## WHAT TO WORK ON
Gather every line of the listing below that contains the string "Instruction", and copy each one in full.

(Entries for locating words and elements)
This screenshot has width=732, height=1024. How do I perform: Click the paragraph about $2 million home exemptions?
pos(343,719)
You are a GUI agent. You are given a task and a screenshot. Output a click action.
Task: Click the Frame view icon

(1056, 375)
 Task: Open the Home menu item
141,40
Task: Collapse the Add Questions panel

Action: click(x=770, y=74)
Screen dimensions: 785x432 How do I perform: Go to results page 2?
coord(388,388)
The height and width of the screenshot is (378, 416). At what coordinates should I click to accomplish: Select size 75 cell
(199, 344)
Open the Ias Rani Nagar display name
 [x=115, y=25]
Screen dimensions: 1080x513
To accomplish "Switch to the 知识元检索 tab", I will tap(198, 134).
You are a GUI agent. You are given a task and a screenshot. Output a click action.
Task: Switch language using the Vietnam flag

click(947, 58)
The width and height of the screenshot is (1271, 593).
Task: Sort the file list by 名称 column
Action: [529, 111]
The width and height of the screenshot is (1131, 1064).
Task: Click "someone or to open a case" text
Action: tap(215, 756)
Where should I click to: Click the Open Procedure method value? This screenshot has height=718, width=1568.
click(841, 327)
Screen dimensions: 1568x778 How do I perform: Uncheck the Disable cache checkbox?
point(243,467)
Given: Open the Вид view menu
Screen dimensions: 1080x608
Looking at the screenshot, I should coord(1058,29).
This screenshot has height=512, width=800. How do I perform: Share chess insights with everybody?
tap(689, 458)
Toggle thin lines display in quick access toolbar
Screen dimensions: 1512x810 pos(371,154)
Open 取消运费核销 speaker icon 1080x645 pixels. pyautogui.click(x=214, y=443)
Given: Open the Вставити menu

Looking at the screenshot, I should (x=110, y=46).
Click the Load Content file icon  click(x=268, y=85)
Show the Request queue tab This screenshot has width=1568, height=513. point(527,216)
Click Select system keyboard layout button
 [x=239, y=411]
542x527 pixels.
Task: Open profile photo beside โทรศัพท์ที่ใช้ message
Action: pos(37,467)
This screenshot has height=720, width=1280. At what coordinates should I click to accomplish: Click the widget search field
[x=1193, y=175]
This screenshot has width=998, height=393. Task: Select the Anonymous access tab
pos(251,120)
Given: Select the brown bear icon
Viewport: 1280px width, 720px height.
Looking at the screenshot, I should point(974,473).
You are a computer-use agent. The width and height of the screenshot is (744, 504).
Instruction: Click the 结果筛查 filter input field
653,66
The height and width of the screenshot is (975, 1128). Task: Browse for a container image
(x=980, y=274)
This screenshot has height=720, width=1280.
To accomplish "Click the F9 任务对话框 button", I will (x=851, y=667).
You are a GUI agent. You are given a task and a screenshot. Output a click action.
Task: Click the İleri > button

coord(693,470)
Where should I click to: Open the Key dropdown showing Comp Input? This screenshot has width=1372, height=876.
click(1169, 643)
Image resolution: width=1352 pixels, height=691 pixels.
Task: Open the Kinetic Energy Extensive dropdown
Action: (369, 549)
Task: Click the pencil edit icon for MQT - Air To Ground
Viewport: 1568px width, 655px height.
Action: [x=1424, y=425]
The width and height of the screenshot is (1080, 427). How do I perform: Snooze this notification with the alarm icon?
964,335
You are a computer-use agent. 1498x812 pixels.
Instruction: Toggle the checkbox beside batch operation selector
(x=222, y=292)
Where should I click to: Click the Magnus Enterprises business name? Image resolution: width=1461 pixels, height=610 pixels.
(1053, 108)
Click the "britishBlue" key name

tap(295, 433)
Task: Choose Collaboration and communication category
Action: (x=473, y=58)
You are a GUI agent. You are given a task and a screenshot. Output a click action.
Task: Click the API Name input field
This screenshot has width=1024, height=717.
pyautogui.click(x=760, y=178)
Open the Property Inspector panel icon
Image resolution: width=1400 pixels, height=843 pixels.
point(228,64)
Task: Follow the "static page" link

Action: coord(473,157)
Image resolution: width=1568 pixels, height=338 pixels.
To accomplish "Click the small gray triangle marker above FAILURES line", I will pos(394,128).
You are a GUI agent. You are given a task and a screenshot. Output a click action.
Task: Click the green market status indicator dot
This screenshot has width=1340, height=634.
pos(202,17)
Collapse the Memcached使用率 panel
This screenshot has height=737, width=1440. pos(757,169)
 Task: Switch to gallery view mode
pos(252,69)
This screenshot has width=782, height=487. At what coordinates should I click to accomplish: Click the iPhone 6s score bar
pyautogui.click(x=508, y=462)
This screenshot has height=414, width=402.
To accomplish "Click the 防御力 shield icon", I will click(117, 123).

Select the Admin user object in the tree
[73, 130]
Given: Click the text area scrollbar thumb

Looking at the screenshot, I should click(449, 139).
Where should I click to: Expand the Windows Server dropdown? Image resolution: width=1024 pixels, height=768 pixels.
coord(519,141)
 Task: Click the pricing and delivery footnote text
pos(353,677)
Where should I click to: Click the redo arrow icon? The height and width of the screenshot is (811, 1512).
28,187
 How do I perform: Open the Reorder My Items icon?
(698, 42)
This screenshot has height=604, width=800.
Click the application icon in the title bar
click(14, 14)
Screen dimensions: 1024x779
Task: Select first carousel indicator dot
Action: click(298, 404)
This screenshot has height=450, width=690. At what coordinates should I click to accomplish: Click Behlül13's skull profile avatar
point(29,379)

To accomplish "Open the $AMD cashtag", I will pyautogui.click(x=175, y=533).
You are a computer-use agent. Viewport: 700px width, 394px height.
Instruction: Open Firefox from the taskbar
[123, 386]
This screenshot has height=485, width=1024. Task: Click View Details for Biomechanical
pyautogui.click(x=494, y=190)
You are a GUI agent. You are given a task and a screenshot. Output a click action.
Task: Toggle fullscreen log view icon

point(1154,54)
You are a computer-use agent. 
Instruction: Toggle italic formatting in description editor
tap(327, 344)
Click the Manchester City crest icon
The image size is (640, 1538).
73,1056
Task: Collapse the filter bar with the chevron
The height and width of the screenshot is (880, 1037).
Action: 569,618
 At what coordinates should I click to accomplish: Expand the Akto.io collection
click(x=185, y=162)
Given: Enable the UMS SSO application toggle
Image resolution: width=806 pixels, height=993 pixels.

## RESULT OF THIS EXERCISE
Instruction: Click the 结果筛查 filter input field
Instruction: Toggle the checkbox beside batch operation selector
Instruction: Open Firefox from the taskbar
Instruction: Toggle italic formatting in description editor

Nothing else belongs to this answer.